Helen Bolando, a 16 year old living with sickle cell disease, recently became the youngest recipient of an experimental treatment at Boston Children’s Hospital. This treatment made her the youngest person to have her DNA manipulated in hopes of reversing sickle cell’s effects. 

What is sickle cell disease?

Sickle cell disease is a disorder caused by a gene mutation that causes the shape of blood cells to resemble that of a crescent. Characteristics of sickle disease include a low red blood cell count and frequent infections. Due to their shape, blood cells in individuals with sickle cell cells break down too early, causing a lack thereof. This lack of blood cells is known as sickle cell anemia and causes a multitude of symptoms ranging from fatigue and shortness of breath, to delayed growth in children.
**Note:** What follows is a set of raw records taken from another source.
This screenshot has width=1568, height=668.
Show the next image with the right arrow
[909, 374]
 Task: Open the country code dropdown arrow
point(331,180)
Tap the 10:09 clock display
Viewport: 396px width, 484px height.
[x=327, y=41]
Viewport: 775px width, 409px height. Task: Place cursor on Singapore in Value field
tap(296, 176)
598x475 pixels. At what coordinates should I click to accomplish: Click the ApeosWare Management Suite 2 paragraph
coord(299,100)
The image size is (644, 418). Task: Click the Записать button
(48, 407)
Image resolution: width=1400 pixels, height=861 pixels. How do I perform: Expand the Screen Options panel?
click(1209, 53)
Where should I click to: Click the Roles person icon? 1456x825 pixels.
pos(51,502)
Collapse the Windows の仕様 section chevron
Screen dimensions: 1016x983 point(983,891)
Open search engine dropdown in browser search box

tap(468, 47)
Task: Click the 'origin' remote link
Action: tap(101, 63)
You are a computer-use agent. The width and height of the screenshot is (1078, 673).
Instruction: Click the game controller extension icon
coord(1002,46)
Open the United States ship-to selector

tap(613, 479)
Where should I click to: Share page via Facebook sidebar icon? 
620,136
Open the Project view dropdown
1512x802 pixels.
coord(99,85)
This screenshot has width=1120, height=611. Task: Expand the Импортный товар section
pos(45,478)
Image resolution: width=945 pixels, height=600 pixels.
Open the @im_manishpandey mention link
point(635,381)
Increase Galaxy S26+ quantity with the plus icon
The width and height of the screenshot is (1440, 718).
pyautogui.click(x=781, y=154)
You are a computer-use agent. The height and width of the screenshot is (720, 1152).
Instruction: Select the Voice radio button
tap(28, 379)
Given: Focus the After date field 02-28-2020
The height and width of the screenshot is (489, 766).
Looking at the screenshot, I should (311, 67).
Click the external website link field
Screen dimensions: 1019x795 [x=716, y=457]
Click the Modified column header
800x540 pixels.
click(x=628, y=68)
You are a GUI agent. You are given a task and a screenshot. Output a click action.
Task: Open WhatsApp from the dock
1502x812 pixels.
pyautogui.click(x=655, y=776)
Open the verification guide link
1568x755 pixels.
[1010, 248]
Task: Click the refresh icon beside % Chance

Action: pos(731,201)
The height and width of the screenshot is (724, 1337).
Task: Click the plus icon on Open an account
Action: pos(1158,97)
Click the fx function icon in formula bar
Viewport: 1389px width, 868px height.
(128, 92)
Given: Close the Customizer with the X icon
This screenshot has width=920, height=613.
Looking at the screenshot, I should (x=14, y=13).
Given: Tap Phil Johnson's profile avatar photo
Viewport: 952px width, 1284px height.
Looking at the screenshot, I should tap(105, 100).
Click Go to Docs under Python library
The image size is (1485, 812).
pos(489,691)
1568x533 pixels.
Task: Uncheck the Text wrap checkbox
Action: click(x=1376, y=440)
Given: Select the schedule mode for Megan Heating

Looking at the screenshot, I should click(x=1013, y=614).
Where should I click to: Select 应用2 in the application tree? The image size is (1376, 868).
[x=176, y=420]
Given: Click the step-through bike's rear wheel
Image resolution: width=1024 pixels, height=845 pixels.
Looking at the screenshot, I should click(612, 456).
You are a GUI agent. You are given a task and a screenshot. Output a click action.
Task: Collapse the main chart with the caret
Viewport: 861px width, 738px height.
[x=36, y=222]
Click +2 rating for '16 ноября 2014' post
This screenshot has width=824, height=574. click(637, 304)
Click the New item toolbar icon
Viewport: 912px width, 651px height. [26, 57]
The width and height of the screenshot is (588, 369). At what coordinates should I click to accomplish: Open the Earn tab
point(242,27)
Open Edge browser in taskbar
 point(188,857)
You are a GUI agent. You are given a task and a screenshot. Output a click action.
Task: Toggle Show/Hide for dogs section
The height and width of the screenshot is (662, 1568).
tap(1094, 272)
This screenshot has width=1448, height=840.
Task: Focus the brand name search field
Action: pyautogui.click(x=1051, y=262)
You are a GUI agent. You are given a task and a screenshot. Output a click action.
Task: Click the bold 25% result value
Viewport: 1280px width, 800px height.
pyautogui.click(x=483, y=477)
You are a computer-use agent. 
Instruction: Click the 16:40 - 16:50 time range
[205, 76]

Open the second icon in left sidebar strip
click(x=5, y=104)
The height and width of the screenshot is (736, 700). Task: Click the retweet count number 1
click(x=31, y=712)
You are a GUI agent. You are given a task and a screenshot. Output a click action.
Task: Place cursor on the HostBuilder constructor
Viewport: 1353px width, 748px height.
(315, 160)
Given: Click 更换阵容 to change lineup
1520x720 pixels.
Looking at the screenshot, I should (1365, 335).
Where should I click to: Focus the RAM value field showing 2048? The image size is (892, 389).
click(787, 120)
Painful episodes are also common due to the shape of the red blood cells. Their crescent shape causes blockages in blood vessels, depriving organs and tissues of oxygen, sometimes leading to organ failure. 

A new gene therapy?

Researchers at Boston Children’s Hospital have found that hemoglobin genes (genes found in the blood) are only active in the preceding red blood cells. These genes are only active for 4-5 days before red blood cells mature and when they’re active, they communicate with other cells through communication such as long distance signaling, as we’ve learned earlier in our bio class . The question for researchers is as follows: “How do you manipulate a gene, or put a gene in, so it is expressed only in those cells and at high levels?”  New treatments to solve this burning question include the extraction of immature blood cells from patient’s bone marrow. These stem cells are then genetically modified and re-infused in hopes of creating new, healthy blood cells. Even more interestingly, scientists have found that fetal blood cells have an absence of sickle cells and are testing ways to block the gene that stops fetal hemoglobin production and begins that of adult hemoglobin.Bluebird Bio, a biotech company in Cambridge, Mass conducted a study during which nine patients were treated with gene therapy. Results stated that four patients of the nine who were  treated at least six months earlier, produced enough hemoglobin to no longer have the symptoms of sickle-cell disease!

Researchers are making incredible strides in solving this painful disease using extremely creative and innovative techniques! Are there any other methods of solving sickle cell disease you can think of  based on what we’ve learned so far about cell communication?